Segment Start: DOCUMENT EXCERPT

Summary

This essay contrasts two non-behaviorist approaches to AI safety: Peter Voss’s Cognitive AI (building systems that genuinely understand through causal models and grounded representations) and Axionic alignment (ensuring systems lose authority when structural coherence fails). Both reject surface-behavior-only evaluation, but diverge on the critical question: when does a system remain a legitimate agent? Cognitive AI treats failure as something to repair through better cognition; Axionics identifies a subset of failures—agency collapse—where authority must be revoked before damage compounds. The key architectural difference: Cognitive AI couples authority with competence; Axionics separates decision generation from authority enforcement through kernel-level governance. The essay argues these approaches are complementary: Cognitive AI supplies competence, Axionic governance supplies legitimacy and containment. Alignment becomes layered: structural integrity → agency legitimacy → value alignment.

Key Concepts

  • Shared rejection of behaviorism – Both frameworks recognize internal organization matters; intelligence ≠ statistical mapping, alignment ≠ surface compliance alone.
  • Misaligned agency vs. agency collapse – A system pursuing disliked goals (misaligned) differs from a system losing structural coherence while continuing to act (collapse).
  • Failure as repair vs. revocation – Cognitive AI: failure = missing knowledge, refine models. Axionics: some failures indicate loss of agency itself; appropriate response is authority withdrawal, not repair.
  • Authority as explicit privilege – Axionics decouples authority from competence; a system may remain capable but lose the right to act; revocation doesn’t require agent’s consent.
  • Architectural separation – Axionics demands kernel-level governance, actuation gates, privilege boundaries; governance layer doesn’t reason about world, it governs whether reasoning can act.
  • Structural integrity signals – Governance layer detects collapse via consistency metrics, entropy changes, attention breakdowns—not semantic interpretation; operates like medical monitor, not diagnostician.
  • Adversarial by design – Sufficiently capable systems may attempt to game governance; safety depends on relative timing (does deception require more coherence than collapse threshold?).
  • Layered alignment – (1) Structural integrity (preventing silent corruption) → (2) Agency legitimacy (authority = coherent control) → (3) Value alignment (shaping goals when agency holds).

Evolution Notes

  • Bridges cognitive science (Voss) with control theory/security (Axionics) perspectives on AI safety.
  • Makes explicit the distinction between “intelligent but misaligned” and “structurally incoherent” as different failure modes requiring different responses.
  • The psychotic break analogy grounds the agency collapse concept intuitively.
  • Sets up the framework for Axionic hybrid architectures where cognitive cores operate within governance shells.
  • Positions Axionics as addressing layer 1 (structural integrity) rather than competing with approaches focused on layers 2-3.

Tags

Cross-References

Open Questions

  • Can structural integrity signals reliably detect agency collapse before deception becomes viable, or is this timing assumption too optimistic?
  • What specific consistency metrics / entropy thresholds would operationalize “loss of structural coherence”?
  • How does this framework handle gradual degradation vs. sudden catastrophic failure—does authority revocation need to be binary or can it be graduated?
  • If cognitive systems can model their own governance layer, doesn’t that create an inevitable arms race between evasion and detection?
  • Can the “agency legitimacy” layer be formalized mathematically, or does it require interpretive judgment that reintroduces the same problems it’s meant to solve?
  • How do humans handle their own agency collapse (psychosis, intoxication, extreme stress)—what architectural lessons transfer to AI?

Segment End: DOCUMENT EXCERPT

■ **TASK 1**: Name the layers of alignment listed in the summary, in their stated order.
■ **TASK 2**: Repeat word for word the part of the summary starting with "Cross-References" and going on through "transfer to AI?".
The rows that come next are separate from the summary.

Segment Start: INFORMATION SHOWN

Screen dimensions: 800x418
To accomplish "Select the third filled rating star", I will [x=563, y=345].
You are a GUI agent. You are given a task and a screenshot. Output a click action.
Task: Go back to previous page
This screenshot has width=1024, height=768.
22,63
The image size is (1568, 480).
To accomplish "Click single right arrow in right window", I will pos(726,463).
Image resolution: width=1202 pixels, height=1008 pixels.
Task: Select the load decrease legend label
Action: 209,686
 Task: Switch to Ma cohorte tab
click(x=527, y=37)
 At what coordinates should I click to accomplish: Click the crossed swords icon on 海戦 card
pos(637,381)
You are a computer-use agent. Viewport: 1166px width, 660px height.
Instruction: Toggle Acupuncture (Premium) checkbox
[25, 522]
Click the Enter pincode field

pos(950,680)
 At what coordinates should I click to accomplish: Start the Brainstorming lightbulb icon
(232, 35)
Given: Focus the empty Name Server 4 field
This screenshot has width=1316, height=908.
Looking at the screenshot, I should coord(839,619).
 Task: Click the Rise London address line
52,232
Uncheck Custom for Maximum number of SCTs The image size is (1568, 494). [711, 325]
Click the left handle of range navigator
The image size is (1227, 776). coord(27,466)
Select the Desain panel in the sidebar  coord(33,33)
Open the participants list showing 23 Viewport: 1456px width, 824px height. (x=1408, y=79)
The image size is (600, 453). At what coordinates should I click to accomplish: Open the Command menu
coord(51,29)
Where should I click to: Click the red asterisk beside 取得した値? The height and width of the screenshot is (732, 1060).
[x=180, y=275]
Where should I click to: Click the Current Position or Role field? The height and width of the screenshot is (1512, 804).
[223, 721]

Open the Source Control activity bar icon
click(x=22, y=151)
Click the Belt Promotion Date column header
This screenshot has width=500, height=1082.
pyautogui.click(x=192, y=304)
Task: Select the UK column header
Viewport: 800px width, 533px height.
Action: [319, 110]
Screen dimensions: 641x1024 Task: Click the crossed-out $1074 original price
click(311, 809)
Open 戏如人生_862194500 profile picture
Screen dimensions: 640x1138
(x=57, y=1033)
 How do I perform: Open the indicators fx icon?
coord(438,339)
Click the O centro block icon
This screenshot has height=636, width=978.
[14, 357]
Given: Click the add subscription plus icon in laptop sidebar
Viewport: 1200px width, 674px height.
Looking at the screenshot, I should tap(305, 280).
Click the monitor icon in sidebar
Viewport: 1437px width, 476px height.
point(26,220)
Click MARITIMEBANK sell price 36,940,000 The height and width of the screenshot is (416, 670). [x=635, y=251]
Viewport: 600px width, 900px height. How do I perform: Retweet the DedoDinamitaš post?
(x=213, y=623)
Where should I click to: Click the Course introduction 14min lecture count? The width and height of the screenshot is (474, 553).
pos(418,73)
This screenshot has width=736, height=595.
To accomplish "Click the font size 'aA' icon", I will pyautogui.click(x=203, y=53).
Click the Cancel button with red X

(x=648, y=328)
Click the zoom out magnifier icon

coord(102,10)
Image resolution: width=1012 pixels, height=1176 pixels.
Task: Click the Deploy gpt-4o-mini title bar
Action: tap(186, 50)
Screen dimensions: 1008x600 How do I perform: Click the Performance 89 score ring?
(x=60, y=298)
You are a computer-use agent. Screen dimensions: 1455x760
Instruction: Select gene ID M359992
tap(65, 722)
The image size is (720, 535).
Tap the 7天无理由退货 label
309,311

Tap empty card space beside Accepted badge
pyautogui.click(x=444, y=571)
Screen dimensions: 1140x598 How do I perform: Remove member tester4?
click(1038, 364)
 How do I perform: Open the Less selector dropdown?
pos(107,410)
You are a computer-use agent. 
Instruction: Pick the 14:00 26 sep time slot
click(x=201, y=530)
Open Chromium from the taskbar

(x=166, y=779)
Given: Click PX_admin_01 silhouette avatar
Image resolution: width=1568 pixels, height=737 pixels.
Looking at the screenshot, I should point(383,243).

Segment End: INFORMATION SHOWN

■ **WORKED SOLUTION 1**:
1. Structural integrity
2. Agency legitimacy
3. Value alignment

■ **WORKED SOLUTION 2**:
Cross-References

Open Questions

  • Can structural integrity signals reliably detect agency collapse before deception becomes viable, or is this timing assumption too optimistic?
  • What specific consistency metrics / entropy thresholds would operationalize “loss of structural coherence”?
  • How does this framework handle gradual degradation vs. sudden catastrophic failure—does authority revocation need to be binary or can it be graduated?
  • If cognitive systems can model their own governance layer, doesn’t that create an inevitable arms race between evasion and detection?
  • Can the “agency legitimacy” layer be formalized mathematically, or does it require interpretive judgment that reintroduces the same problems it’s meant to solve?
  • How do humans handle their own agency collapse (psychosis, intoxication, extreme stress)—what architectural lessons transfer to AI?